It’s a real nightmare for me that despite our excellent team at the Ottawa hospital, we are seeing more and more critical cases and deaths. In fact, at some point we really cannot do anything, since there are a lot of cases, and the disease is so new.– explains the one who has been working in intensive care for three years.
This does not mean that we do not try everything. This does not mean that we do not have a success story., – clarifies Natalie DiLabio.
But there are more deaths and there are times when it is not fair to be a nurse at this stage.
You truly become part of the patient’s family. This is a real connection, and in a couple of weeks you will see that this person is no longer there.
The pandemic and its fatalities make life difficult for Ms. DiLabio and are a new element in her career as an intensive care nurse.
Usually patients come, you connect with them and ultimately see progress. [de leur état de santé]… I don’t see any progress now. The patient comes in, tells me about his family, and then the patient is intubated at night, and after a week or two he dies.she explains.
The number of COVID-19 patients admitted to intensive care has doubled since early April in Ontario. The situation in hospitals is such that last week a record number of patients were transferred from one medical facility to another across the province.
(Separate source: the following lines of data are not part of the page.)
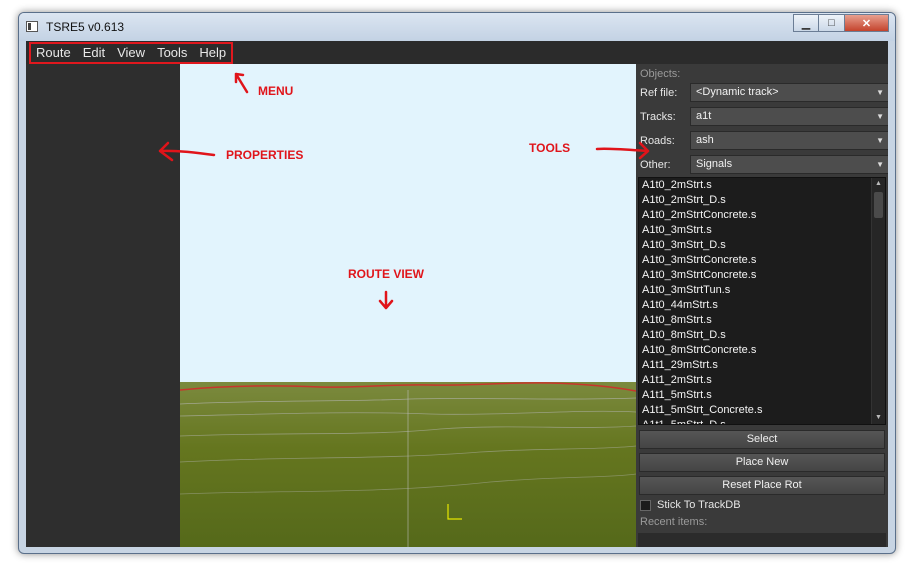 This screenshot has height=576, width=916. What do you see at coordinates (656, 165) in the screenshot?
I see `other-label: Other:` at bounding box center [656, 165].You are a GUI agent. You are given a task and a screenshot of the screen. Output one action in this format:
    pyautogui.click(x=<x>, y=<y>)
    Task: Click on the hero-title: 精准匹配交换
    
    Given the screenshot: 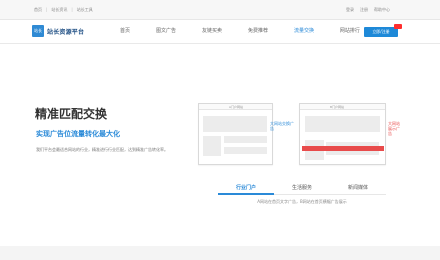 What is the action you would take?
    pyautogui.click(x=72, y=114)
     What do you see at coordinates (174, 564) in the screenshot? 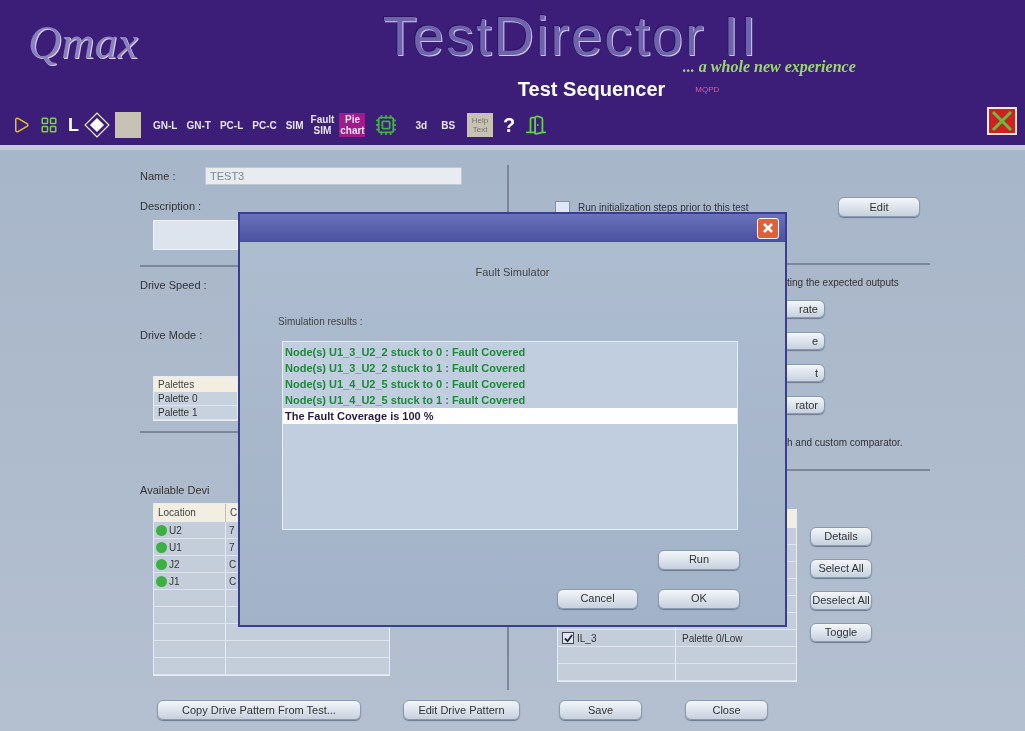
I see `table-cell-text: J2` at bounding box center [174, 564]. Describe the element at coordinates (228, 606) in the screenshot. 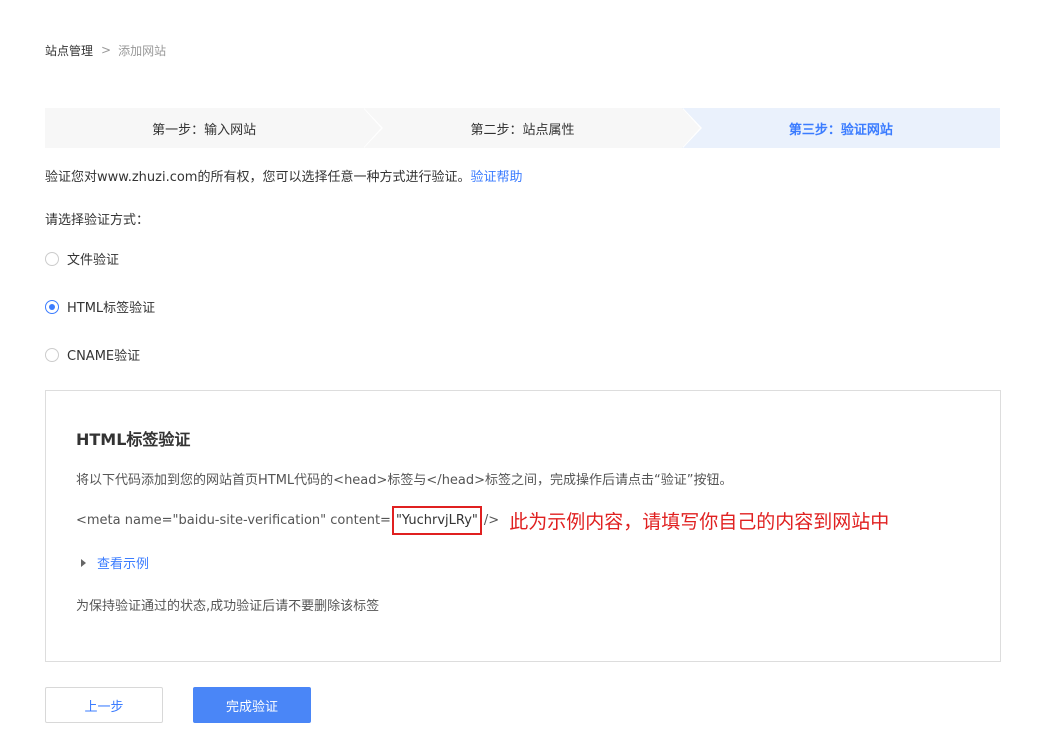

I see `panel-note: 为保持验证通过的状态,成功验证后请不要删除该标签` at that location.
All Ontario hospitals are like a big hospital. We want to make sure that there is no hospital for 100 patients and another one for three patients.– explains Ms. DiLabio.
The Hôpital Montfort states that of the 21 intensive care beds, nine are currently occupied by COVID-19 patients arriving from outside Ottawa. However, the hospital clarifies that none of these nine patients are from Quebec.
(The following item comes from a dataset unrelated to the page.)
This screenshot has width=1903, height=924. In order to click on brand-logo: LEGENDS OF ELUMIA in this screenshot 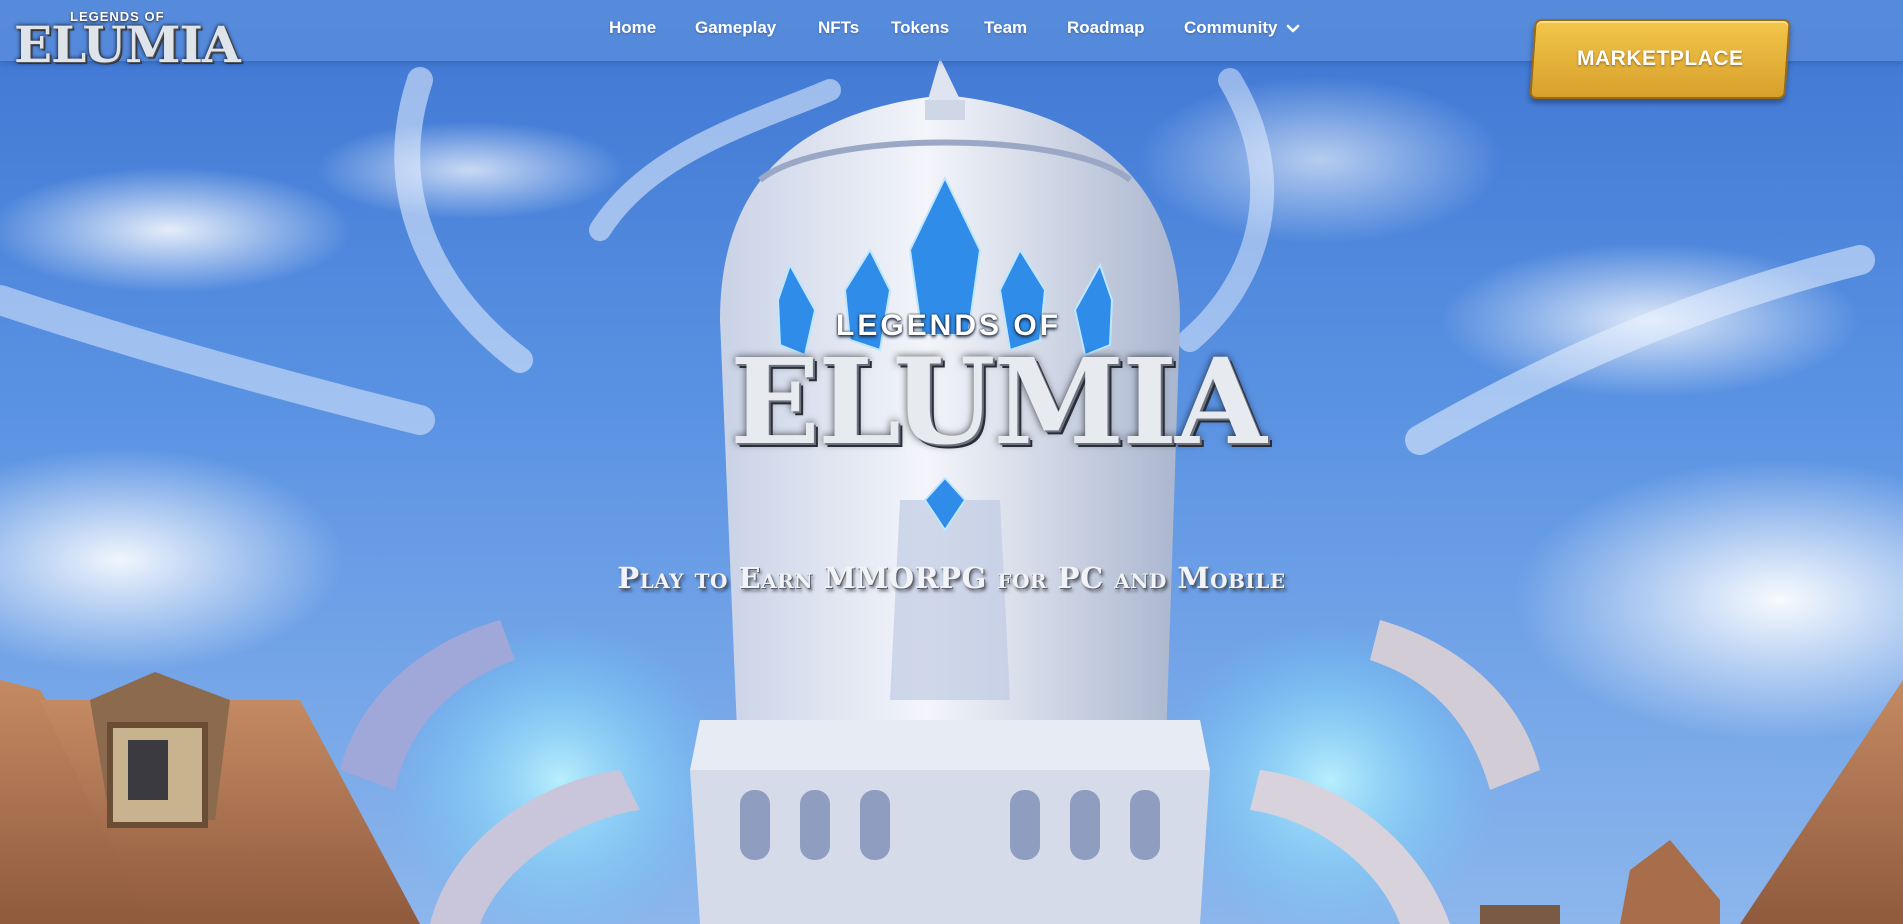, I will do `click(128, 39)`.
It is not uncommon for a nurse to meet patients from other parts of the province. Due to the pandemic, their number is different.
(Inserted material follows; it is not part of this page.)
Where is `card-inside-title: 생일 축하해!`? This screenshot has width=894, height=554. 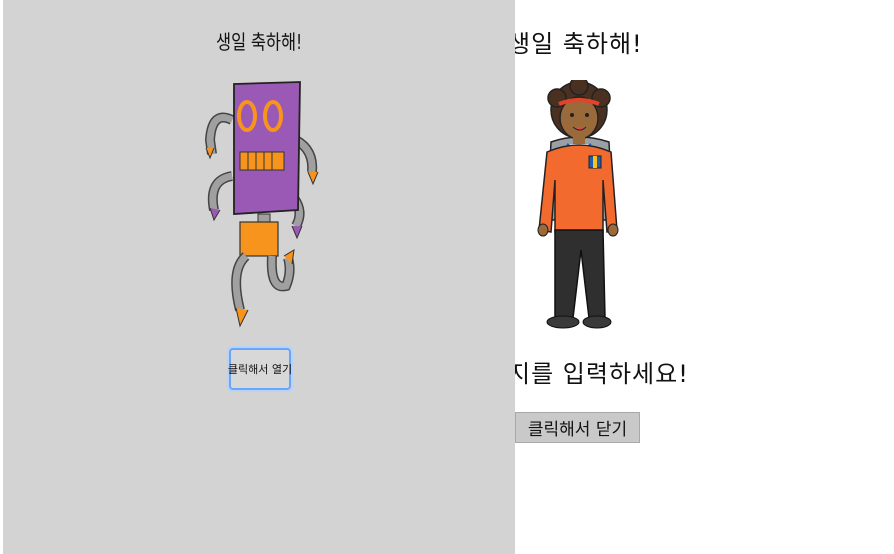 card-inside-title: 생일 축하해! is located at coordinates (576, 44).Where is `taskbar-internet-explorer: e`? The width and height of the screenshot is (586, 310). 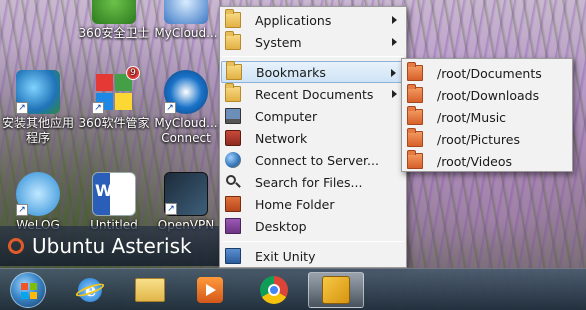 taskbar-internet-explorer: e is located at coordinates (90, 290).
Welcoming patients from elsewhere in Ottawa, she says she feels
almost like default favorite…
Because their loved ones, their families are 6-12 hours away from the hospital. So it puts a lot more pressure on me.
The imminent arrival of help from the Canadian military, the Red Cross and medical professionals from Newfoundland and Labrador, Natalie Dilabio said, could help health professionals in Ontario get some rest.
I think that with intensive care nurses who come from other provinces, and also with the help of the army, this will only improve the quality of service that we can provide in Ottawa and Ontario. Every person who has received intensive care training […] they have so much knowledge that it might just improve careshe explains.
However, even with the help of organizations, the military and other provinces, the population also plays a large role, she insists. She, too, says she is tired of the pandemic, but adds that she is ready to stand firm to help those in need.
Every day my colleagues and I are ready. We are ready to help. But the more the population helps us to descend [le nombre de] the case, the less we will need to come to the media or talk to our families and testify about all the human losses that we see due to the pandemic– says Natalie DiLabio.
According to Mathieu Nadon
Find Mathieu Nadon’s interview with Natalie DiLabio, an intensive care nurse at an Ottawa hospital, at TJ Ottawa-Gatineau on Tuesday.